Hockenberry: So were you aware that his dad had died before you did his reading?

Edward: I think he-I think earlier in the-in the day, he had said something.

Hockenberry: It makes me feel like, you know, that that’s fairly significant. I mean, you knew that he had a dead relative and you knew it was the dad.

Edward: OK.

Hockenberry: So that’s not some energy coming through, that’s something you knew going in. You knew his name was Tony and you knew that his dad had died and you knew that he was in the room, right? That gets you…

Edward: That’s a whole lot of thinking you got me doing, then. Like I said, I react to what’s coming through, what I see, hear and feel. I interpret what I’m seeing hearing and feeling, and I define it. He raised his hand, it made sense for him. Great.

Hockenberry: But a cynic would look at that and go, ‘Hey,’ you know, ‘He knows it’s the cameraman, he knows it’s Dateline. You know, wouldn’t that be impressive if he can get the cameraman to cry?’

Edward: Absolutely not. Absolutely not. Not at all.

Reasonable people know that John Edward cannot actually talk to the dead. It is barely possible that Edward believes he does in fact possess such an ability, but far more likely that he knows that he cannot and that he is faking it. It is also barely possible that Edward rationalizes the massive amount of money he takes from gullible and desperate believers by believing that he provides some sort of comfort, however false, as well as entertainment. But it is also possible that Edward is knowingly taking money from people under false pretenses, and laughing all the way to the bank, building a fortune on the backs of people who have lost those they loved most.

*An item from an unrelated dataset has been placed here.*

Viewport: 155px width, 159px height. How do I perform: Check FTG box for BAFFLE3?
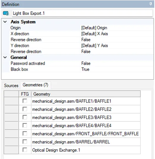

As South Park put it, John Edwards is either a douche, or a stupid douche.

The same goes for John DePetro. As I pointed out, DePetro can hardly maintain the facade of being a good Catholic while at the same time extolling the virtues of Edward’s supposed psychic powers. Mediumship is anti-Catholic at best, and at worst it is considered Satanic.

DePetro does not stand to make millions by promoting Edward so fiercely, at best he’ll score a small ratings bump. Perhaps DePetro simply believes that Edward is a performer, providing comfort, false as it is, alongside a good dollop of entertainment. But DePetro knows that all or nearly all of Edward’s fans and followers really believe in his professed abilities, and presenting something false as truth is, to borrow from South Park, douchey.

If John Edward is, after all, the biggest douche in the universe, perhaps those like John DePetro who help sell and promote his deceptions, are angling to come in second.